YOUR GOAL:
Rewrite the data below with every "Viewport" swapped for "Screen" and nothing else changed.

RECORDS SUPPLIED:
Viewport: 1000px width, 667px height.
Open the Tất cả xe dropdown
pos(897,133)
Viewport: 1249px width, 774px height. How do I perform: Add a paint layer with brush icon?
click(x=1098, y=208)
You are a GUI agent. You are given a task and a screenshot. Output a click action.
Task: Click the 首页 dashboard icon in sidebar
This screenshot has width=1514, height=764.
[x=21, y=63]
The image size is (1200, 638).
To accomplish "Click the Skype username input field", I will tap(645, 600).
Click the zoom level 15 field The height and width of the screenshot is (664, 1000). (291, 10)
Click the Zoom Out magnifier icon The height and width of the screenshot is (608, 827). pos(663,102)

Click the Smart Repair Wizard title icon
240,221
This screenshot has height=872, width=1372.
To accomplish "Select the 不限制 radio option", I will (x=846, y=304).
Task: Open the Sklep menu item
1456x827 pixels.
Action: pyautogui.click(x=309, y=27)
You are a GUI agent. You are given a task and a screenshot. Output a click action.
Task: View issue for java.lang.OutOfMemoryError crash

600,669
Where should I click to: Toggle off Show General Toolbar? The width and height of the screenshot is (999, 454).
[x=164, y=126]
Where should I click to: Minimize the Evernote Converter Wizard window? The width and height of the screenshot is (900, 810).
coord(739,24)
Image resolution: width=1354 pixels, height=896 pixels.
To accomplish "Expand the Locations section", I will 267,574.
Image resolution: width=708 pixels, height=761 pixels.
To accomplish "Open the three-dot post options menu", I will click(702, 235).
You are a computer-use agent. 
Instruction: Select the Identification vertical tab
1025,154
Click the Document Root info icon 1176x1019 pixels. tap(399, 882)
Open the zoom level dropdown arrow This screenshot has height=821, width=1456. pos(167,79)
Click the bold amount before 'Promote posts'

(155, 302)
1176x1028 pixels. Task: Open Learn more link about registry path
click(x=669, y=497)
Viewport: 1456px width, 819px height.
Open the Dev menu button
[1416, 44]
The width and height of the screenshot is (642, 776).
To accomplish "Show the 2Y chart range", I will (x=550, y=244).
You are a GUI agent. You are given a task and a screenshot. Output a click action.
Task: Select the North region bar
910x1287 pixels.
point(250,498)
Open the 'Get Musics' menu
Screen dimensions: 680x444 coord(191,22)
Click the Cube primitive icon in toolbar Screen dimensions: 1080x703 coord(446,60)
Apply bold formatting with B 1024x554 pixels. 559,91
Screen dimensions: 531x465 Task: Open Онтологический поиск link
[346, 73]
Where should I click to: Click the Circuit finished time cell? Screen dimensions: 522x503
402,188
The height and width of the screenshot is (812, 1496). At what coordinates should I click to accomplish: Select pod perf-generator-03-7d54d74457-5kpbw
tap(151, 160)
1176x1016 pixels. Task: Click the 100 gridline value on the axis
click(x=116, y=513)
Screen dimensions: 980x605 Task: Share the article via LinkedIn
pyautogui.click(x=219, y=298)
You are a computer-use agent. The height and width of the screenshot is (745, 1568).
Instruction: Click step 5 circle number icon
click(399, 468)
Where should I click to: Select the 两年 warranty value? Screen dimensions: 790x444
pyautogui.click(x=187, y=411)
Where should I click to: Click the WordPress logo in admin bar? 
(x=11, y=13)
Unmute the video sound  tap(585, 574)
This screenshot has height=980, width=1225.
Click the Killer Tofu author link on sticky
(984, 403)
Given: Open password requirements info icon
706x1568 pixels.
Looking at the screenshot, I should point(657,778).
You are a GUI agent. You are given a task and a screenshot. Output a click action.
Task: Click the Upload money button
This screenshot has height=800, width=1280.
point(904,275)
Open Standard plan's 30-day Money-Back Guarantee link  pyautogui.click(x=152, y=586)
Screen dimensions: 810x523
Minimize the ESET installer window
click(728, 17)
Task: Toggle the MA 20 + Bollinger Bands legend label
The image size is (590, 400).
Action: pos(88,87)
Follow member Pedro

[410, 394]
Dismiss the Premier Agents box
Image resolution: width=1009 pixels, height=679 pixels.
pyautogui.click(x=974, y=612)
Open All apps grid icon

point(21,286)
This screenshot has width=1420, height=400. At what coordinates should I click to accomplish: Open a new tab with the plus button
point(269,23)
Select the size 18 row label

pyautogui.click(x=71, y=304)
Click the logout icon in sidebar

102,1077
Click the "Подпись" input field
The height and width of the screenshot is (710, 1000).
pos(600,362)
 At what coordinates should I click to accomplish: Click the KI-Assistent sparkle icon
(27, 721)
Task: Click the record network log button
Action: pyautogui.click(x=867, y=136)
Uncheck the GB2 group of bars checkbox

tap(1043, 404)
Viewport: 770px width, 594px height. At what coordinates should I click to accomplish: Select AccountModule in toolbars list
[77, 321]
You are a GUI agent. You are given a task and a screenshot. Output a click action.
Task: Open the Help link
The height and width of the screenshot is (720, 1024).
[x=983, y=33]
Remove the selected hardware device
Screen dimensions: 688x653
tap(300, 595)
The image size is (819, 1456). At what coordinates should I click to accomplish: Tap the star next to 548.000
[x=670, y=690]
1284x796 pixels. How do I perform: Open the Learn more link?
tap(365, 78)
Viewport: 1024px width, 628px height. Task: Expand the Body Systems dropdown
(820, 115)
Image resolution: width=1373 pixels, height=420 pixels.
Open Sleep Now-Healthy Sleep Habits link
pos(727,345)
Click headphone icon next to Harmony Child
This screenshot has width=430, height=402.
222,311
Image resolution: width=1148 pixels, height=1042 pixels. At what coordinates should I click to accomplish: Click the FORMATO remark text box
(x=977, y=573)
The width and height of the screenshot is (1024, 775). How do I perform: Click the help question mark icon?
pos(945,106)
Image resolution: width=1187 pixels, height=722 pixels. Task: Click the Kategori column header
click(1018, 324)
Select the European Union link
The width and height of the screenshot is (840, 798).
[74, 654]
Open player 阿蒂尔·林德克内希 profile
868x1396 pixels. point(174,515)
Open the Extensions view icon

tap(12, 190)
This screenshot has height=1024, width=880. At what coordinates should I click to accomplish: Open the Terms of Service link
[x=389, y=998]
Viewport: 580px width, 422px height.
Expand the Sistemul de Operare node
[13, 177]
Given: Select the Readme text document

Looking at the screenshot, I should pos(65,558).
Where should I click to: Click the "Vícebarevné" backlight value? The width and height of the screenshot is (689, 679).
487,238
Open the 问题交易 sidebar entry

ANSWER FOR THIS EXERCISE:
Screen: 1000px width, 667px height.
Open the Tất cả xe dropdown
pos(897,133)
Screen: 1249px width, 774px height. How do I perform: Add a paint layer with brush icon?
click(x=1098, y=208)
You are a GUI agent. You are given a task and a screenshot. Output a click action.
Task: Click the 首页 dashboard icon in sidebar
This screenshot has width=1514, height=764.
[x=21, y=63]
The image size is (1200, 638).
To accomplish "Click the Skype username input field", I will tap(645, 600).
Click the zoom level 15 field The height and width of the screenshot is (664, 1000). (291, 10)
Click the Zoom Out magnifier icon The height and width of the screenshot is (608, 827). pos(663,102)

Click the Smart Repair Wizard title icon
240,221
This screenshot has height=872, width=1372.
To accomplish "Select the 不限制 radio option", I will (x=846, y=304).
Task: Open the Sklep menu item
1456x827 pixels.
Action: pyautogui.click(x=309, y=27)
You are a GUI agent. You are given a task and a screenshot. Output a click action.
Task: View issue for java.lang.OutOfMemoryError crash

600,669
Where should I click to: Toggle off Show General Toolbar? The width and height of the screenshot is (999, 454).
[x=164, y=126]
Where should I click to: Minimize the Evernote Converter Wizard window? The width and height of the screenshot is (900, 810).
coord(739,24)
Image resolution: width=1354 pixels, height=896 pixels.
To accomplish "Expand the Locations section", I will 267,574.
Image resolution: width=708 pixels, height=761 pixels.
To accomplish "Open the three-dot post options menu", I will click(702, 235).
You are a computer-use agent. 
Instruction: Select the Identification vertical tab
1025,154
Click the Document Root info icon 1176x1019 pixels. tap(399, 882)
Open the zoom level dropdown arrow This screenshot has height=821, width=1456. pos(167,79)
Click the bold amount before 'Promote posts'

(155, 302)
1176x1028 pixels. Task: Open Learn more link about registry path
click(x=669, y=497)
Screen: 1456px width, 819px height.
Open the Dev menu button
[1416, 44]
The width and height of the screenshot is (642, 776).
To accomplish "Show the 2Y chart range", I will (x=550, y=244).
You are a GUI agent. You are given a task and a screenshot. Output a click action.
Task: Select the North region bar
910x1287 pixels.
point(250,498)
Open the 'Get Musics' menu
Screen dimensions: 680x444 coord(191,22)
Click the Cube primitive icon in toolbar Screen dimensions: 1080x703 coord(446,60)
Apply bold formatting with B 1024x554 pixels. 559,91
Screen dimensions: 531x465 Task: Open Онтологический поиск link
[346, 73]
Where should I click to: Click the Circuit finished time cell? Screen dimensions: 522x503
402,188
The height and width of the screenshot is (812, 1496). At what coordinates should I click to accomplish: Select pod perf-generator-03-7d54d74457-5kpbw
tap(151, 160)
1176x1016 pixels. Task: Click the 100 gridline value on the axis
click(x=116, y=513)
Screen dimensions: 980x605 Task: Share the article via LinkedIn
pyautogui.click(x=219, y=298)
You are a computer-use agent. The height and width of the screenshot is (745, 1568).
Instruction: Click step 5 circle number icon
click(399, 468)
Where should I click to: Select the 两年 warranty value? Screen dimensions: 790x444
pyautogui.click(x=187, y=411)
Where should I click to: Click the WordPress logo in admin bar? 
(x=11, y=13)
Unmute the video sound  tap(585, 574)
This screenshot has height=980, width=1225.
Click the Killer Tofu author link on sticky
(984, 403)
Given: Open password requirements info icon
706x1568 pixels.
Looking at the screenshot, I should point(657,778).
You are a GUI agent. You are given a task and a screenshot. Output a click action.
Task: Click the Upload money button
This screenshot has height=800, width=1280.
point(904,275)
Open Standard plan's 30-day Money-Back Guarantee link  pyautogui.click(x=152, y=586)
Screen dimensions: 810x523
Minimize the ESET installer window
click(728, 17)
Task: Toggle the MA 20 + Bollinger Bands legend label
The image size is (590, 400).
Action: pos(88,87)
Follow member Pedro

[410, 394]
Dismiss the Premier Agents box
Image resolution: width=1009 pixels, height=679 pixels.
pyautogui.click(x=974, y=612)
Open All apps grid icon

point(21,286)
This screenshot has width=1420, height=400. At what coordinates should I click to accomplish: Open a new tab with the plus button
point(269,23)
Select the size 18 row label

pyautogui.click(x=71, y=304)
Click the logout icon in sidebar

102,1077
Click the "Подпись" input field
The height and width of the screenshot is (710, 1000).
pos(600,362)
 At what coordinates should I click to accomplish: Click the KI-Assistent sparkle icon
(27, 721)
Task: Click the record network log button
Action: pyautogui.click(x=867, y=136)
Uncheck the GB2 group of bars checkbox

tap(1043, 404)
Screen: 770px width, 594px height. At what coordinates should I click to accomplish: Select AccountModule in toolbars list
[77, 321]
You are a GUI agent. You are given a task and a screenshot. Output a click action.
Task: Open the Help link
The height and width of the screenshot is (720, 1024).
[x=983, y=33]
Remove the selected hardware device
Screen dimensions: 688x653
tap(300, 595)
The image size is (819, 1456). At what coordinates should I click to accomplish: Tap the star next to 548.000
[x=670, y=690]
1284x796 pixels. How do I perform: Open the Learn more link?
tap(365, 78)
Screen: 1024px width, 628px height. Task: Expand the Body Systems dropdown
(820, 115)
Image resolution: width=1373 pixels, height=420 pixels.
Open Sleep Now-Healthy Sleep Habits link
pos(727,345)
Click headphone icon next to Harmony Child
This screenshot has width=430, height=402.
222,311
Image resolution: width=1148 pixels, height=1042 pixels. At what coordinates should I click to accomplish: Click the FORMATO remark text box
(x=977, y=573)
The width and height of the screenshot is (1024, 775). How do I perform: Click the help question mark icon?
pos(945,106)
Image resolution: width=1187 pixels, height=722 pixels. Task: Click the Kategori column header
click(1018, 324)
Select the European Union link
The width and height of the screenshot is (840, 798).
[74, 654]
Open player 阿蒂尔·林德克内希 profile
868x1396 pixels. point(174,515)
Open the Extensions view icon

tap(12, 190)
This screenshot has height=1024, width=880. At what coordinates should I click to accomplish: Open the Terms of Service link
[x=389, y=998]
Screen: 580px width, 422px height.
Expand the Sistemul de Operare node
[13, 177]
Given: Select the Readme text document

Looking at the screenshot, I should pos(65,558).
Where should I click to: Click the "Vícebarevné" backlight value? The width and height of the screenshot is (689, 679).
487,238
Open the 问题交易 sidebar entry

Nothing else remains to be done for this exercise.